When I first heard of Open Education a few years back, it was from David Wiley’s concept of Four R’s that I read about in a blog post. Since then it seems that Open Ed has come to mean different things to different people, so I thought I’d write a bit about what it all means, and how we can navigate these definitions as educators.
A few years ago I was working on supporting the development of online courses. A common theme back then was to put MP3s online and call it a podcast. As most nerds will quickly identify, this is an erroneous use of a popular buzzword in education a few years back. Everyone knows that podcasts are are a syndicated feed of sound or video files that a user can subscribe to, automatically delivering audio or video to their mobile device or computer. With no subscription or feed, all you’ve got are sound files uploaded to a website. This is where I learned to embrace multiple definitions (even though many are still wrong).

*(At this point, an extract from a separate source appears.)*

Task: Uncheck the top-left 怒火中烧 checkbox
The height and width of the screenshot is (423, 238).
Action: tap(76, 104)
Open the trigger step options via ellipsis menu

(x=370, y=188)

So what does Open Education mean in 2016?
The idea of making higher / tertiary education more accessible to potential students is a big driver in a post GFC world. Institutions want better access to their customers (ahem, students), so providing alternate ways for students to earn credentials is a great way to open doors for them. While this may be a cynical view of getting access to new students, the simple fact is that Open Access affords those who may have never thought to take a tertiary / university course take one. Maybe they are a first generation college students. Maybe they live in an area where this type of education is not available. Through Open Access, these students now have the opportunity to study what they want, and when they want.
A few years ago, the concept of MOOCs (Massive Open Online Courses) became popular, because it gives learners the opportunity to learn subjects on their own time. In more recent years, an entire education industry has popped up around offering MOOCS. Coursera, Udemy and other company’s have popped up and are now developing partnerships with educational institutions to offer courses online.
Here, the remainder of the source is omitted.